Sur le chemin du gibet
La fontaine du Diable
Dernière halte des suppliciés
La fontaine du Diable
Masque de fontaine
Pierre calcaire
Travail français
xvie-xviie siècle
Coquemard
Terre cuite vernissée
xviie-xviiie siècle
Diverses monnaies et médailles
Argent, alliages cuivreux
xvie-xviiie siècle (?)
Archives de l'Antre-Cave
Inv. 1760.812-195
C’est entre le Louvre et les Tuileries que se trouvait l’énigmatique fontaine du Diable aujourd’hui disparue. Elle est mentionnée pour la première fois sur un plan de Paris dressé dans les années 1640, mais la date de son édification demeure inconnue, de même que l’origine de son nom. Plusieurs éléments concourent néanmoins à l’explication de cette appellation diabolique. Sa localisation, tout d’abord, n’est pas anodine. La fontaine était située au croisement de la rue de l’Échelle et de la rue Saint-Louis. La rue de l’Échelle tire son nom du gibet de l’évêque de Paris, installé autrefois sur le flanc sud de la butte Saint-Roch, à l’extérieur de l’enceinte de Charles V. On y pendait essentiellement les voleurs, les faussaires et les faux-monnayeurs. La fontaine se trouvait donc sur le chemin qu’empruntaient les condamnés à mort pour se rendre sur les lieux de leur supplice. Notons également que la plupart des auteurs rapportent qu’avant son raccordement à la pompe de Chaillot, à la fin du xviiie siècle, la fontaine était souvent tarie, méfait attribué aux sorcières et donc au pouvoir du diable. Enfin, le masque en pierre par lequel s’écoulait l’eau représente une tête cornue. Il s’agit certainement d’un faune mais, dans ce contexte particulier, il a probablement été très vite confondu avec le diable.

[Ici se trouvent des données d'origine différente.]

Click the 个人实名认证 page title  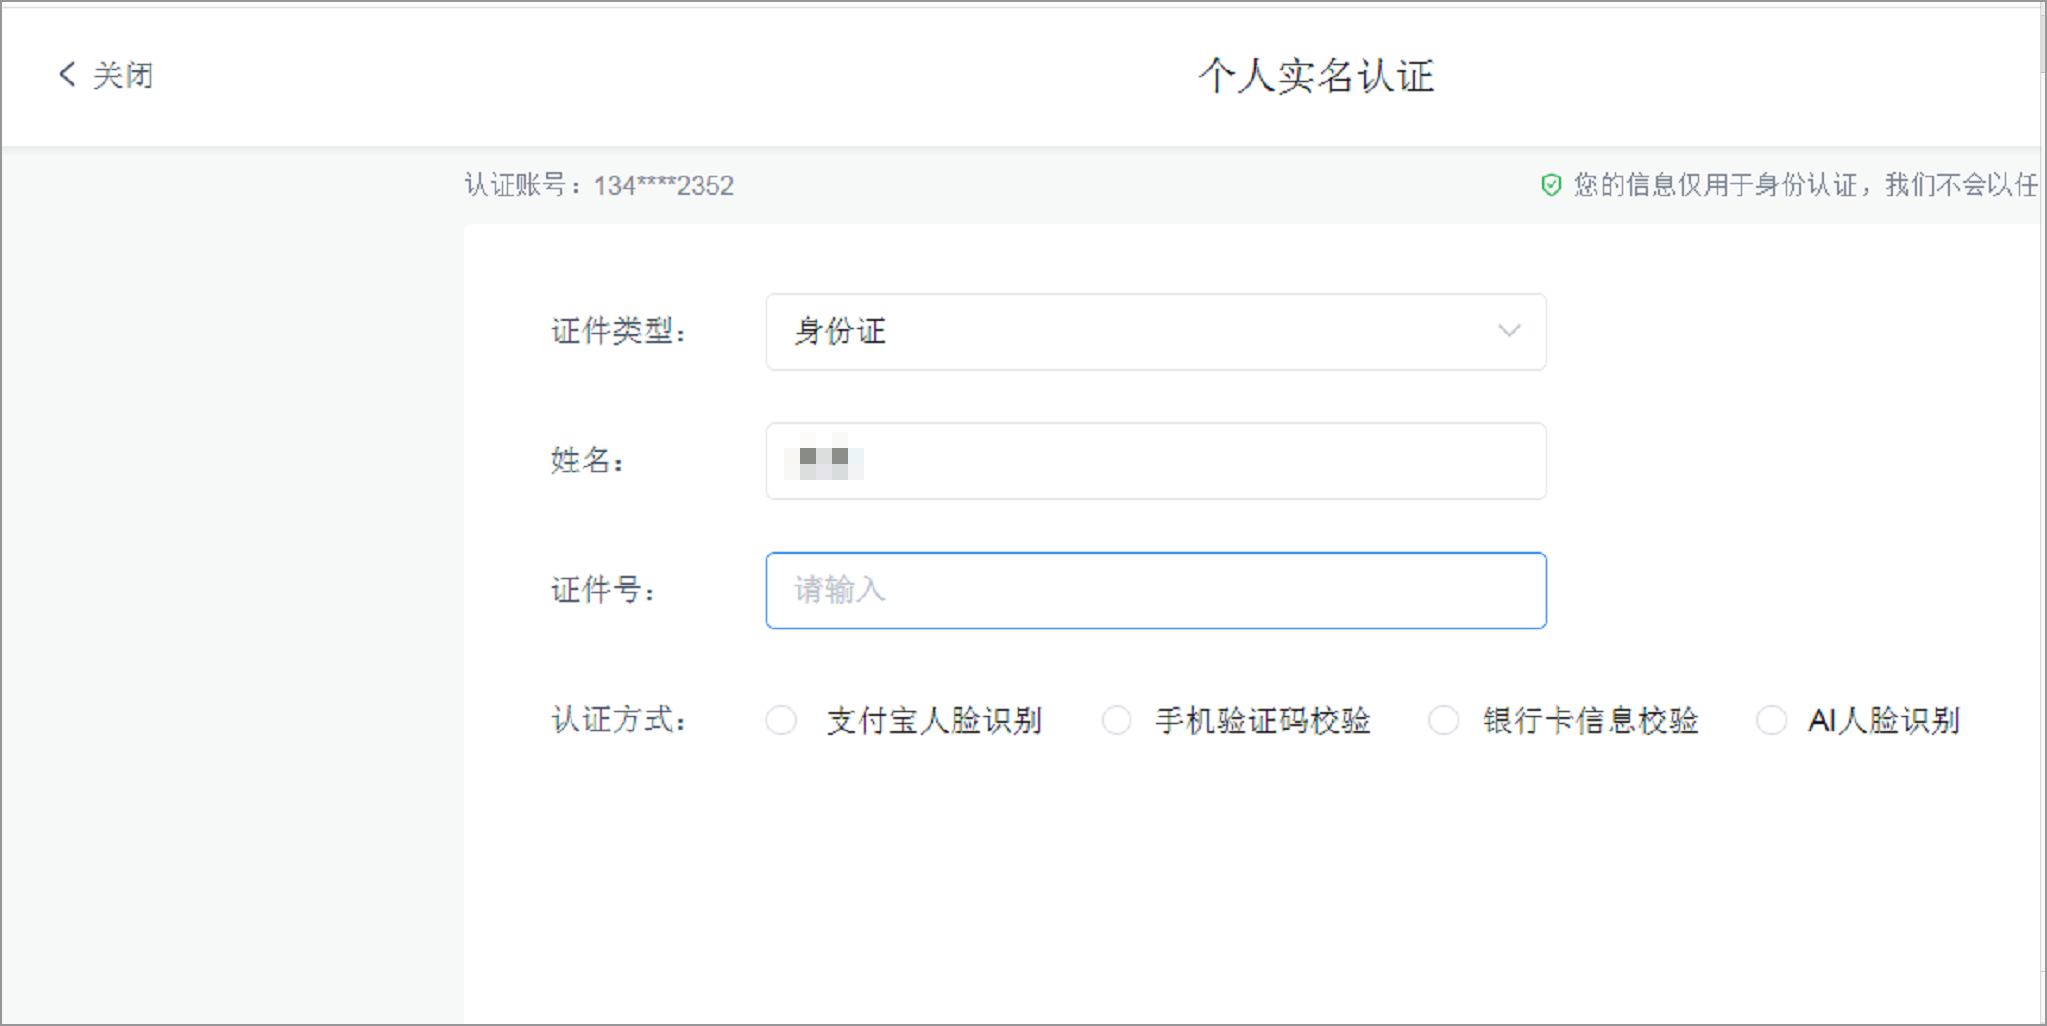point(1315,76)
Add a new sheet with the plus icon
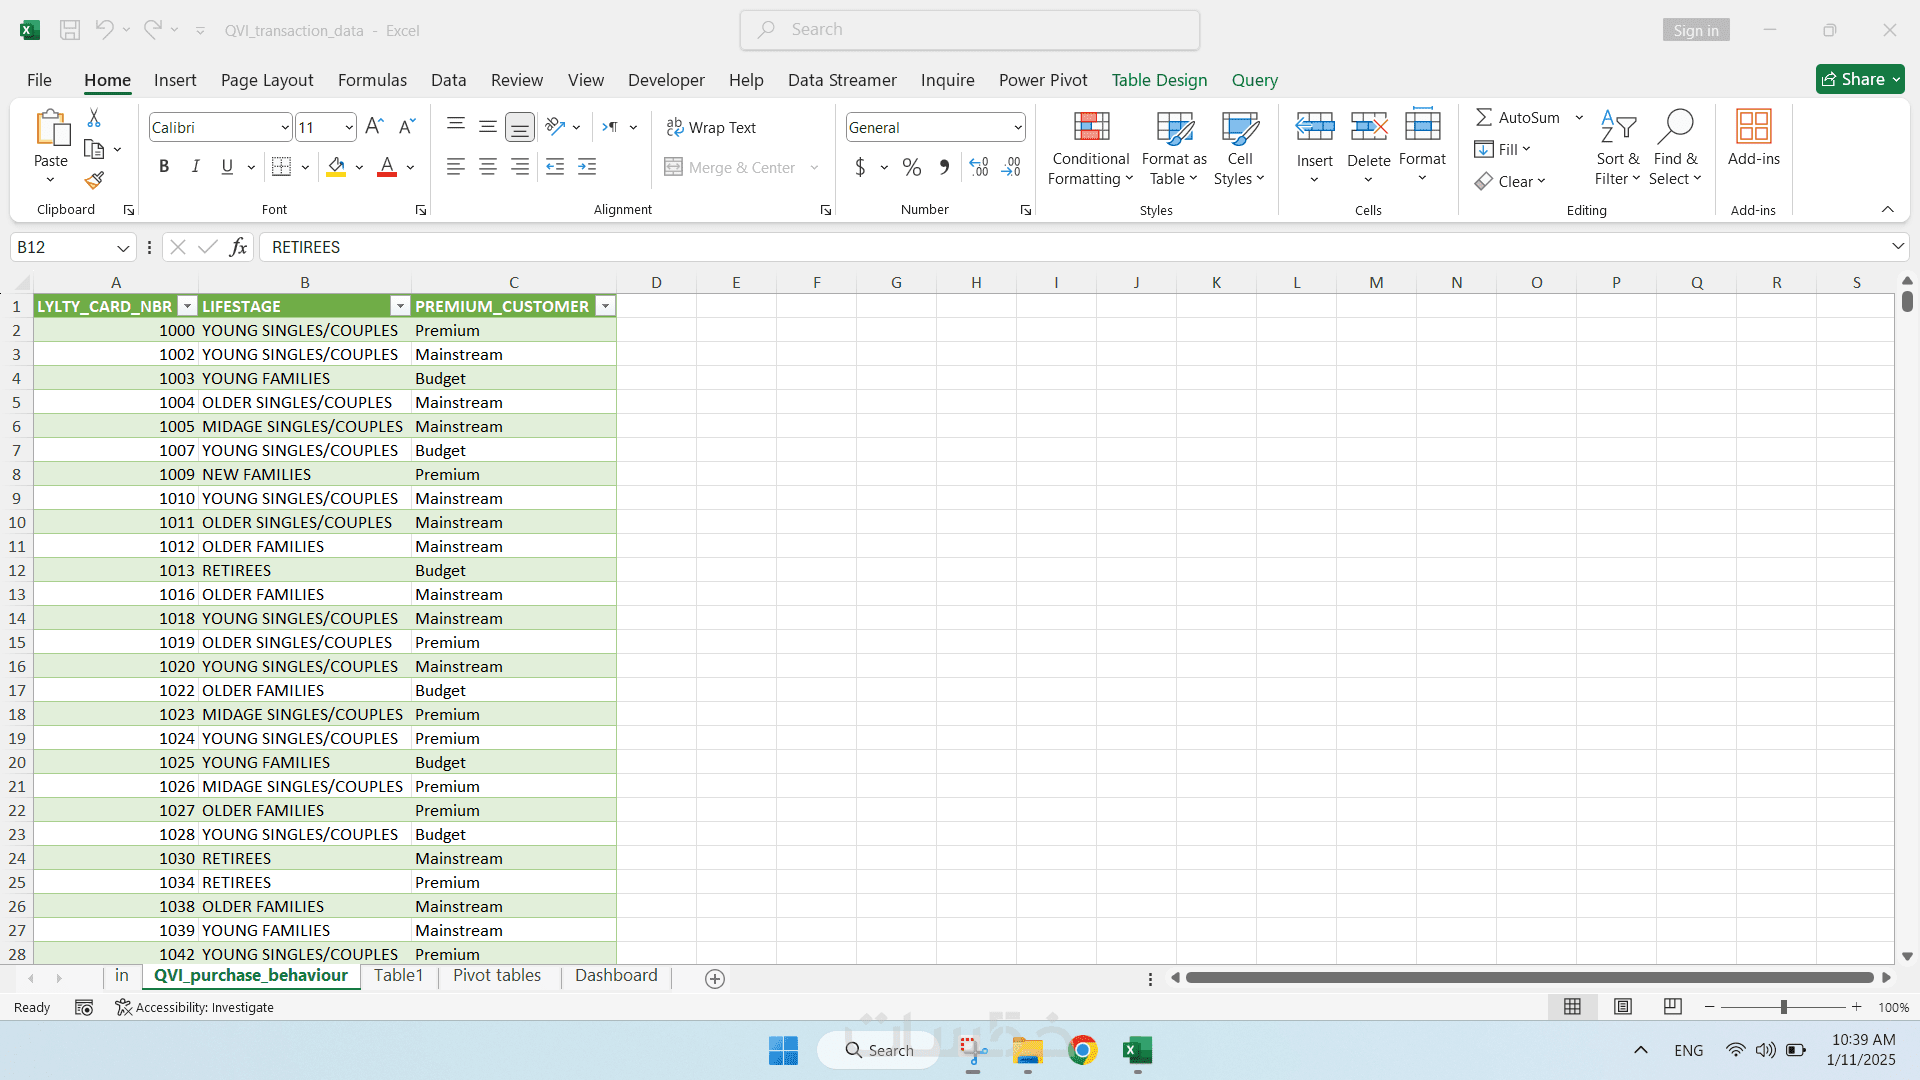 714,979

En 1759, la fontaine est entièrement restaurée et reconstruite (photo 2). On élève un nouvel édifice sculpté par Doré, composé d’une table sur laquelle, de part et d’autre d’un obélisque surmonté d’un globe, étaient assis deux tritons soutenant la proue d’un vaisseau. Sur la bouche de la fontaine, on installe un mascaron en bronze, en remplacement de l’ancien masque en pierre présenté ici, qui aurait été récupéré et préservé de la destruction par un fontainier présent sur le chantier. Cette sculpture peut être rapprochée des mascarons du Pont Neuf, ce qui permet de la dater entre la fin du xvie et la première moitié du xviie siècle. Elle représente un visage humain ridé, chevelu et barbu, deux cornes sortent du crâne et s’enroulent en volute de chaque côté du front.
Les archives de l’Antre-Cave font part d’une légende selon laquelle certains prisonniers qu’on menait au gibet, jetaient une pièce dans le bassin de la fontaine du Diable. C’était à la fois le prix payé à Charon pour le grand passage, et une offrande au Prince de ce monde dans l’espoir d’un traitement moins inhumain dans l’enfer qui les attendait. Si, au même moment, un mince filet d’eau s’échappait par la bouche de la fontaine, comme pour saluer le passage du supplicié, ce dernier se savait condamné à l’enfer. On interprétait ce signe comme la réponse du diable qui acceptait l’obole et annonçait un nouveau baptême sous de terribles auspices… Cette légende, particulièrement vivace, était bien ancrée dans l’imaginaire parisien. La procession du Saint-Sacrement de l’église Saint-Roch, mentionnée à la fin xviie siècle, tournait chaque année autour de la fontaine du Diable pour tenter de l’exorciser.
La fontaine du Diable a été détruite en 1854 à l'occasion des travaux haussmanniens qui redessinèrent la rue de l'Échelle.